May 08 2009: Posted an issue I feel strongly about. Alienate a lot of people. Need to talk to someone. Tried talking to friends but we are all dealing with the same s#it - the loss of a friend. Tried here on Renderosity. Nobody will talk.
May 14 2009: Took some time off to let go of some anger. Hope to post again. I really want to delete everything. Been a member since 2003 so I know how it works. I am just getting so tired of everything.
May 18 2009: It's so desperately sad that my life has come to this. I had hoped there'd be something better for me. I used to think I had something to say. But my private ideologies gave me away. I tried to keep my mouth shut but it's always the same over and over and over again.Today I got it wrong again but it's not surprise.

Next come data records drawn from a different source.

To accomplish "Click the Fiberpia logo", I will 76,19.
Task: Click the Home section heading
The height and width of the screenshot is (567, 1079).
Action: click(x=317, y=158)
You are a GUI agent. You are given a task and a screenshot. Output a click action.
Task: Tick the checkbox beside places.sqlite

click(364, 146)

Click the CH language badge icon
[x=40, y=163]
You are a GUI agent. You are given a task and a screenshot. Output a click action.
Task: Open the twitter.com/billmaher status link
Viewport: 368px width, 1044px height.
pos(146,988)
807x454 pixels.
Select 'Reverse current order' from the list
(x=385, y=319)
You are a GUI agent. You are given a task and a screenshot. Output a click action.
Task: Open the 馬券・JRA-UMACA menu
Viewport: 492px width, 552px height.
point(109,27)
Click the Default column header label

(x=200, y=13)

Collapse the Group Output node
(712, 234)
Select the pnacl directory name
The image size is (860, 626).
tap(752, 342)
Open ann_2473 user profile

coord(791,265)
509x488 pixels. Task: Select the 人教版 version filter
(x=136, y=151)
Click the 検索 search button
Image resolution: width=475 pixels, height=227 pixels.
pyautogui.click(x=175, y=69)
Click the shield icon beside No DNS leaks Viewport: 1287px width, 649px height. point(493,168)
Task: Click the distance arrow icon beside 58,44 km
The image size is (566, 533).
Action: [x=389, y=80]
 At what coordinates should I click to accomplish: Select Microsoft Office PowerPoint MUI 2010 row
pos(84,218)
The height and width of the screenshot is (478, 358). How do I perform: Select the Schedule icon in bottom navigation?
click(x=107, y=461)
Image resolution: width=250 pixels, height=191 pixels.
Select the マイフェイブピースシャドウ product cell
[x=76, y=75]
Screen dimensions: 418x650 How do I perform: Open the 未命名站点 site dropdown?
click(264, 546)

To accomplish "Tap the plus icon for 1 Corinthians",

Once more heaven has forgotten me. So everybody clap your hands together and close your eyes, as I watch my world collapse. Don't waste your sympathy on me because I made this mess. My mistakes happen with so much success but I drag you all down into my sorry mess. I said I was sorry but it's always the same over and over and over again. I have been doomed from the first time I tried to find something to say I kept hidden inside. It would be much better if I just smiled and lied. ...
June 5, 2009: Things are not good. I know I should blog. No body reads this. Most web users skim at best. So I am safe in leaving behind scraps of mental illness in my wake. Things are NOT good..
July 10, 2009: It's all turned the s#it - i'ts ALL s#it.
November 25, 2015: I am amazed that I still breath. Whenever I begin to feel as if I have no Hope, I hear a whisper in my ear that reminds me I AM STRONG.
...at least for one more day.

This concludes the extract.